房間裡四面擺著鎮鬼的缸,田雨萱的照片上貼滿了符籙。

一切的答案呼之欲出。

姜涵是在用這種方法鎮住田雨萱的鬼魂,不讓她出來,不讓她離開。

我的腦海中浮現出一個陌生的名詞:‘四缸鎮鬼法’。

顧名思義,在東西南北四個方向,分別放上四口缸,就能將鬼魂困在原地,壓在缸下,永世不得翻身。

這法子實在算不上好。

若是怕鬼,可以驅鬼或超度;

若是用了這個法子,就相當於將鬼魂困在原地折磨,日日承受缸身之重,時時經受缸身之陽氣摧殘,最後被一點點的消磨掉。
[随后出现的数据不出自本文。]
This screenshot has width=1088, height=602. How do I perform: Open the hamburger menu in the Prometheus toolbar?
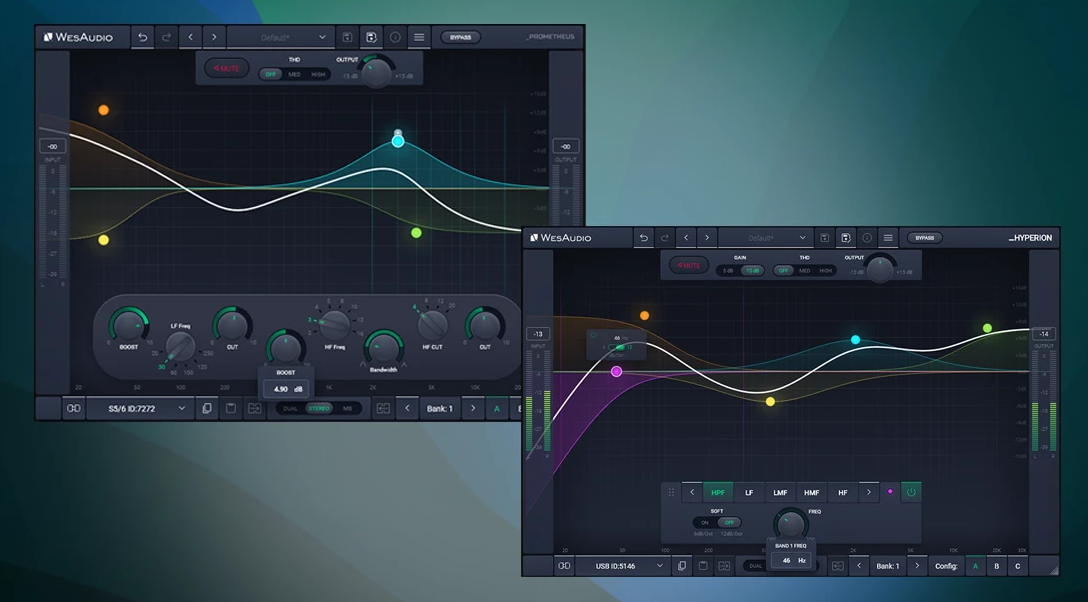tap(419, 37)
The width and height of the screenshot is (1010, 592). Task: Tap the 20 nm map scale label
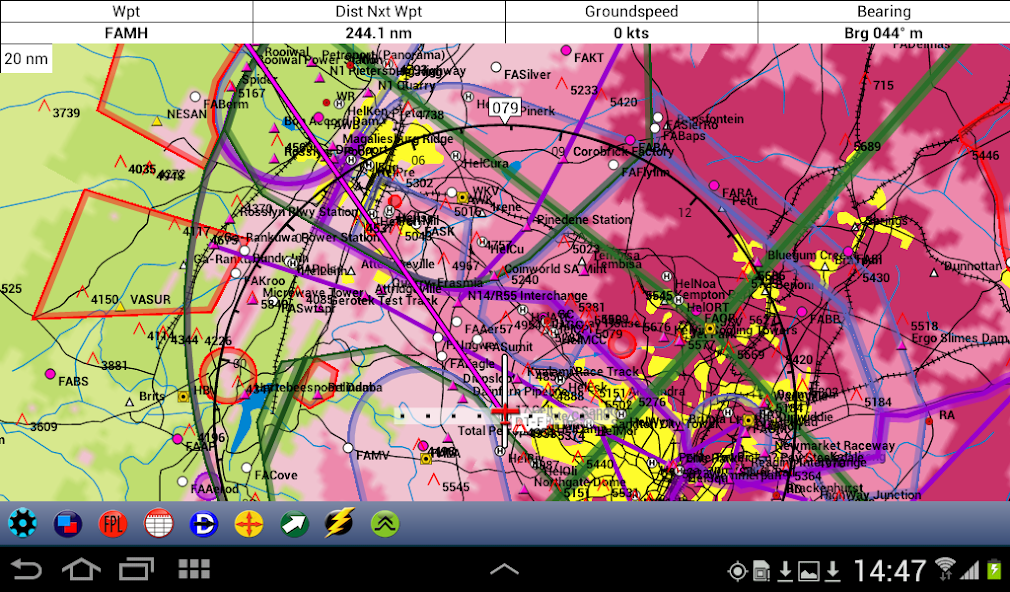pyautogui.click(x=26, y=59)
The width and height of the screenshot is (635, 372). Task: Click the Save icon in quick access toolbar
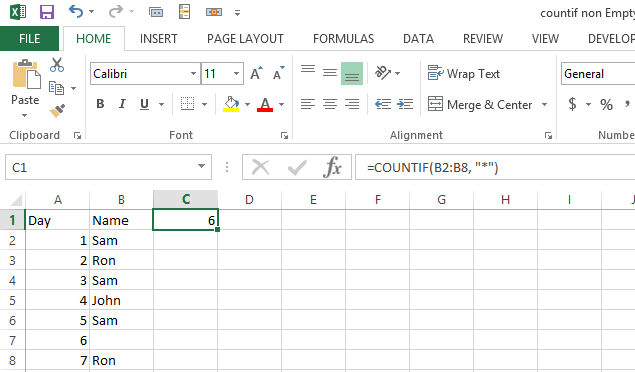tap(47, 12)
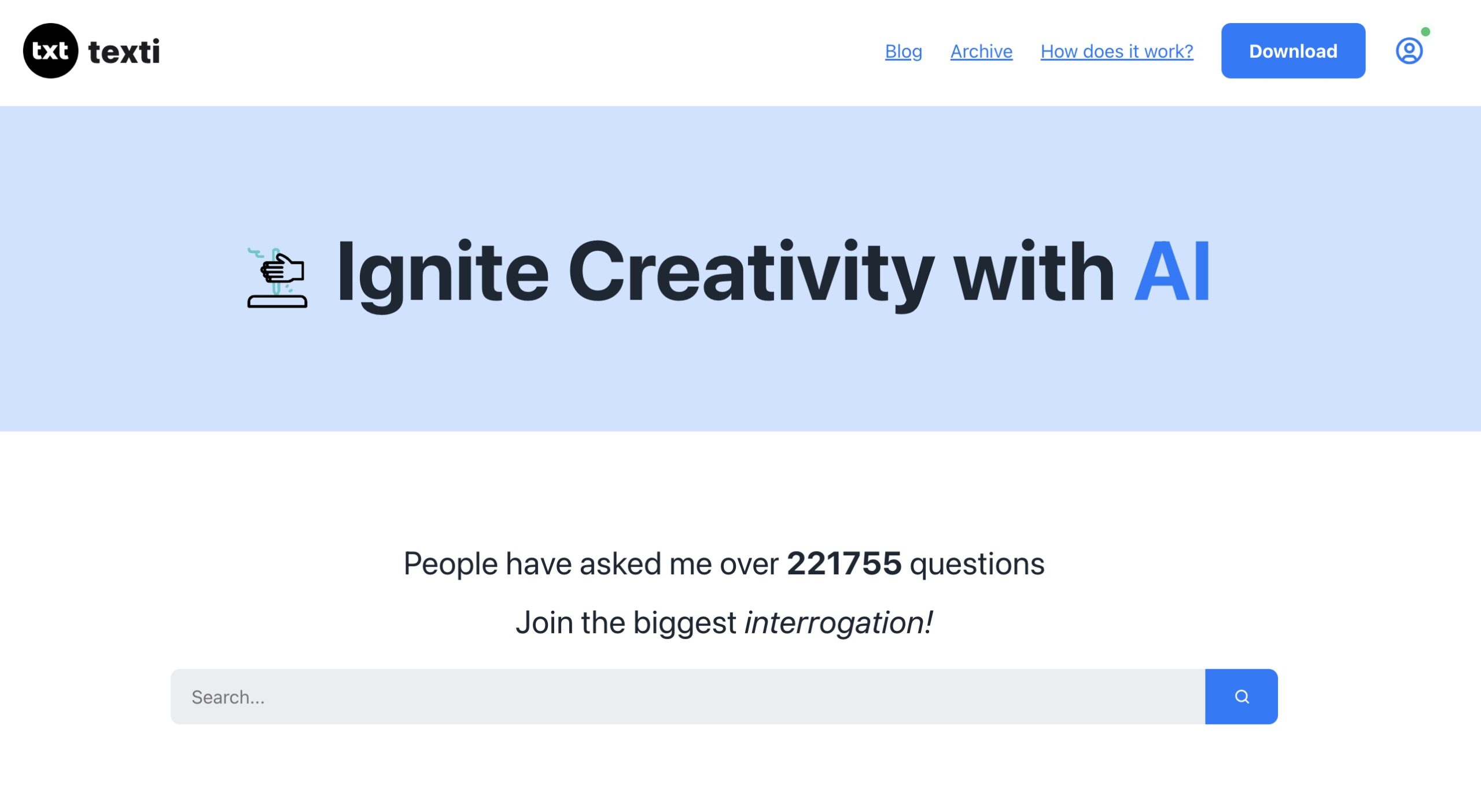Click the Join the biggest text
This screenshot has height=812, width=1481.
click(626, 622)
若不是同鬼魂有潑天的大仇怨,一般沒有人會用這個法子。

然而,口口聲聲說著愛田雨萱愛到可以放棄生命的姜涵,卻用這種方法來折磨田雨萱。

我伸手想將符籙扯掉,卻被姜涵一把抓住了手腕。

他的速度這麼快嗎?明明剛剛還在門口抱著田雨萱不撒手。

我直直的看向他的雙眼:“為什麼要在婚紗照上貼符籙?”

姜涵神色一變,再沒有了剛才的溫柔,變得陰森起來。

“跟你沒有關係!”

他的眼窩凹陷,臉頰瘦削,整個人好似一隻綠色的螳螂,兇狠而殘忍。

田夏夢躲在張庚身後,哆哆嗦嗦的喊道:“這個怪物囚禁了我姐姐的鬼魂!”

“閉嘴!”姜涵像是被猜到了尾巴的老鼠,聲音尖銳:“那是不知道從哪裡來的孤魂野鬼,假裝成雨萱的模樣!你被她蠱惑了!”